### WORK TASK
Where "computer" appears in a line of the entries below, that line should be copied.

[PROVIDED DATA Boundary: Start]

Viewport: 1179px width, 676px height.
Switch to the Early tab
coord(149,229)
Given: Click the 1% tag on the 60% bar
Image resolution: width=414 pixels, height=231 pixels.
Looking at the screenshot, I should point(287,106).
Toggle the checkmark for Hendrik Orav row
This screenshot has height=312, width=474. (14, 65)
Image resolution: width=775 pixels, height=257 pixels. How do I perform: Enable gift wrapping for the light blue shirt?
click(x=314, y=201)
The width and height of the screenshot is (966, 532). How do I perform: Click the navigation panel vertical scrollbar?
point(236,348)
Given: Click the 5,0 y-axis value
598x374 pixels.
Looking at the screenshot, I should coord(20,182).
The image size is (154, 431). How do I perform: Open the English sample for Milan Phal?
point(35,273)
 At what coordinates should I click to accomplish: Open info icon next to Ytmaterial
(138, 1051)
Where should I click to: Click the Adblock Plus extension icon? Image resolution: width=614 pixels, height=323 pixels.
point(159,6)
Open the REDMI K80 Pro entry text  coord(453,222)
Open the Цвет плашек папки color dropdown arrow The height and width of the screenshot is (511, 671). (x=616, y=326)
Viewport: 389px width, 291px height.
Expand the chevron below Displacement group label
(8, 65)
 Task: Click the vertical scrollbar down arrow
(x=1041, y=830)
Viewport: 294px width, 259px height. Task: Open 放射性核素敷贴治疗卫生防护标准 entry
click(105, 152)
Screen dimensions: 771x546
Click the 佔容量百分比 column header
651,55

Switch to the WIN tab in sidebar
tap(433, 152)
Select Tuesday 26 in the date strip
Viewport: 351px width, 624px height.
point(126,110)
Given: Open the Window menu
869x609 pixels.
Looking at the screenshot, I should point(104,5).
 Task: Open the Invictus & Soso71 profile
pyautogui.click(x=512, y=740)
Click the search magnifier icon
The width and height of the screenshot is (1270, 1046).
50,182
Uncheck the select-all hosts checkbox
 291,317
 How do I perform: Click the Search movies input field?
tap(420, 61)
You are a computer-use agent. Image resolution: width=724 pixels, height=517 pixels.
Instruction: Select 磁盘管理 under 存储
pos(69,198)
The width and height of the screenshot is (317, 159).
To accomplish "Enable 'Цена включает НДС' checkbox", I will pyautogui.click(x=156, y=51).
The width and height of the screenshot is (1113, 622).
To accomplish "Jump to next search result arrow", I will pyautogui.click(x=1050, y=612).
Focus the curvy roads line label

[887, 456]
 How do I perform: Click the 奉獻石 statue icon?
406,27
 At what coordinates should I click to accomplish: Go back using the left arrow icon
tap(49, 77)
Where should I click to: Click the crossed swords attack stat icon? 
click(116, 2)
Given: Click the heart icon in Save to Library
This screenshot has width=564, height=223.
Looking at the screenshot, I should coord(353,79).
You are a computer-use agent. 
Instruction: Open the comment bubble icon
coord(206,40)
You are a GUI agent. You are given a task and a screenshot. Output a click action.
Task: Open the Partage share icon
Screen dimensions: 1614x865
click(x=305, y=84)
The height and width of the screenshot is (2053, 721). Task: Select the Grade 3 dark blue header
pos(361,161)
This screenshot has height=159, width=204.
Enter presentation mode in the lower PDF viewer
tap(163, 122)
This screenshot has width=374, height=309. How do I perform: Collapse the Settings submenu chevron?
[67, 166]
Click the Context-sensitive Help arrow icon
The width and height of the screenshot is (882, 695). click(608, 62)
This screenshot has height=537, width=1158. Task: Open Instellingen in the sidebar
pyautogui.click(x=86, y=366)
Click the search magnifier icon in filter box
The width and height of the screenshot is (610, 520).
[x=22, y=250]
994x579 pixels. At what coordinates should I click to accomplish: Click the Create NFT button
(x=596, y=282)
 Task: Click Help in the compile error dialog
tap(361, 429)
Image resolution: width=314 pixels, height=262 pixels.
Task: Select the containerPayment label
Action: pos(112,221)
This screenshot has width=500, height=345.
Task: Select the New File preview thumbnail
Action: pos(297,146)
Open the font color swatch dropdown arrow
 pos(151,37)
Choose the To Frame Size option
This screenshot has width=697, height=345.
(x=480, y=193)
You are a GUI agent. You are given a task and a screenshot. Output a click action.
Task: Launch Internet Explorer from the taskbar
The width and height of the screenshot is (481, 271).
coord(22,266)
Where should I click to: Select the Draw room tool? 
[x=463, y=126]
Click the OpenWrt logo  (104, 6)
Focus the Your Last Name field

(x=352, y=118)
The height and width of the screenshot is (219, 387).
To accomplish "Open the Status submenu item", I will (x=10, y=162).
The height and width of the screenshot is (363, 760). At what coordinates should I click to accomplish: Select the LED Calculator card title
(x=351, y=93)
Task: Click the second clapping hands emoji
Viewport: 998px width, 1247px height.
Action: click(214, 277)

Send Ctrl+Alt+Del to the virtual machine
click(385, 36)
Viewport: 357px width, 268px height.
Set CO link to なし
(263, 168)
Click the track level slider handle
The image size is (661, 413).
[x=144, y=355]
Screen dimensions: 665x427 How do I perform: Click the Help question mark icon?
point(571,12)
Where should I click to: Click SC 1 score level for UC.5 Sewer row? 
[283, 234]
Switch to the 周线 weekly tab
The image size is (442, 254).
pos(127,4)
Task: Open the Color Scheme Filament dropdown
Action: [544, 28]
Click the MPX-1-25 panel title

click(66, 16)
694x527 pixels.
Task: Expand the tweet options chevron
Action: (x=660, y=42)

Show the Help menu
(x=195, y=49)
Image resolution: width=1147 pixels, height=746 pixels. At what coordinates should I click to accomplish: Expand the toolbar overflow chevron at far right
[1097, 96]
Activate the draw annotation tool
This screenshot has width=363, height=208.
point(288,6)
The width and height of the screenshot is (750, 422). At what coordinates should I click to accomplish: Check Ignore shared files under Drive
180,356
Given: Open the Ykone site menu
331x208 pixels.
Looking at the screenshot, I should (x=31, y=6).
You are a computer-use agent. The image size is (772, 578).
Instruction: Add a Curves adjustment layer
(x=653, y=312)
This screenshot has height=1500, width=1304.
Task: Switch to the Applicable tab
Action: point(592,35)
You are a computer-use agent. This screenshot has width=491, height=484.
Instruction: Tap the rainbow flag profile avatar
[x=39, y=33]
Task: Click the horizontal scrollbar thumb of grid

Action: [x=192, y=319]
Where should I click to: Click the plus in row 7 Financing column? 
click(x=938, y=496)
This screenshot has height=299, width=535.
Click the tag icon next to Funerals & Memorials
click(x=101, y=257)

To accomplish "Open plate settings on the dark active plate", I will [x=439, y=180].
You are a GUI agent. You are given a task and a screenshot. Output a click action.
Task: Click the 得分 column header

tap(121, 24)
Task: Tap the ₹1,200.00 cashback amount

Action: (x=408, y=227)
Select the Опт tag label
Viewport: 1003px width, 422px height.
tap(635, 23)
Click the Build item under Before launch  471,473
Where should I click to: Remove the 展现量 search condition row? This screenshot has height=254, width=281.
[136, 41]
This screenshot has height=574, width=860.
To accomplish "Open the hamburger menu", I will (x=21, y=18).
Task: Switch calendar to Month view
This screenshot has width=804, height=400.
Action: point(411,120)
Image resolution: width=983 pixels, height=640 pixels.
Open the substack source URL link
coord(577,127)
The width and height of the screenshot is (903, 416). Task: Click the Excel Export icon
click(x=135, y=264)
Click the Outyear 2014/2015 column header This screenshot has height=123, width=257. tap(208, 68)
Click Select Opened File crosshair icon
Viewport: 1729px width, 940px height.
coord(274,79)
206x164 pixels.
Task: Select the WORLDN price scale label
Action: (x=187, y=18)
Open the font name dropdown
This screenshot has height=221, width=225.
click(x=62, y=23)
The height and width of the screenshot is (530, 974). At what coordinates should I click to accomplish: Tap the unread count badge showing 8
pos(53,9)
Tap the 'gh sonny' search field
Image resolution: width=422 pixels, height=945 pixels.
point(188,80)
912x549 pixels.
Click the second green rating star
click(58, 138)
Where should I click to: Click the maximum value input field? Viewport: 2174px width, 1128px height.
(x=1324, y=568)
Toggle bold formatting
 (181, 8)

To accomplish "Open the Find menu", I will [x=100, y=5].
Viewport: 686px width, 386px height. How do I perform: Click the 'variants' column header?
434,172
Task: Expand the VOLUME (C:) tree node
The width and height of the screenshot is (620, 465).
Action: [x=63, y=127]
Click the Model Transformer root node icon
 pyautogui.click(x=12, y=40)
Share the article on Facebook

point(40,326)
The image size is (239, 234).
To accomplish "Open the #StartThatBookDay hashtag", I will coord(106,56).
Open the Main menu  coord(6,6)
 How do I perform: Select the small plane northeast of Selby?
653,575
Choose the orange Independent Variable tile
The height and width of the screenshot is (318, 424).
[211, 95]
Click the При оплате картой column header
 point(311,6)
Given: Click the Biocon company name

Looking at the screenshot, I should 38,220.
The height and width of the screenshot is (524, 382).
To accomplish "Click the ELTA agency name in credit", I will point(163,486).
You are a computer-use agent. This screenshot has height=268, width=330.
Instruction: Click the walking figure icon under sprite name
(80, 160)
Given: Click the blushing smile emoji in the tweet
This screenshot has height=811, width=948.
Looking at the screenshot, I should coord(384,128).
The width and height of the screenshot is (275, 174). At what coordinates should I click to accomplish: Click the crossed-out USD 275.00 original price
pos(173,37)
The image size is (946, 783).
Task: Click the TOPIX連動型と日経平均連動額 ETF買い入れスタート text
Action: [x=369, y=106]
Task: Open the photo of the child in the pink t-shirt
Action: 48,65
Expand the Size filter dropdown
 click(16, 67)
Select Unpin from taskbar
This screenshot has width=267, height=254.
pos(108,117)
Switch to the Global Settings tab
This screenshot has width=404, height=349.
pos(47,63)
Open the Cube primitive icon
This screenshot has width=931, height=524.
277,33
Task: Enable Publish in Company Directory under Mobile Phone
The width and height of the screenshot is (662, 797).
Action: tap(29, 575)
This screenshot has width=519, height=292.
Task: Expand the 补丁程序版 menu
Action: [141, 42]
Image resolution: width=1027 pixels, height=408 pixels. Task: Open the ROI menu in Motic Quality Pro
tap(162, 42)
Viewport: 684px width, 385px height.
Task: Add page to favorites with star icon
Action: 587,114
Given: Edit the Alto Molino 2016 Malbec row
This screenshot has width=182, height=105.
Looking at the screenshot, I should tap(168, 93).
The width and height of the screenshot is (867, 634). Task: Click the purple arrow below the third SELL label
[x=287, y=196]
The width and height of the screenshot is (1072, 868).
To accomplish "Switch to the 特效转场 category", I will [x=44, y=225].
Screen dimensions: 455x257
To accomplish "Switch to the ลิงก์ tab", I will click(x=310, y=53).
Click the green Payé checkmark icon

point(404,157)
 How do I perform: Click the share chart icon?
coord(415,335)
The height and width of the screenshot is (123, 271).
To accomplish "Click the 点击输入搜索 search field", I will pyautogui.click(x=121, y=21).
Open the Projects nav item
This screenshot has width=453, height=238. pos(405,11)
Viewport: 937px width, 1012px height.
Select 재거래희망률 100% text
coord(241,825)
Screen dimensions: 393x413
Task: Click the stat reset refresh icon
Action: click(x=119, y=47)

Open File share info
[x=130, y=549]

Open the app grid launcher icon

[PROVIDED DATA Boundary: End]

### EXERCISE RESULT
You are a computer-use agent. Image resolution: width=724 pixels, height=517 pixels.
You are a computer-use agent. 
You are a computer-use agent. The image size is (772, 578).
You are a computer-use agent. This screenshot has width=491, height=484.
You are a computer-use agent. This screenshot has height=268, width=330.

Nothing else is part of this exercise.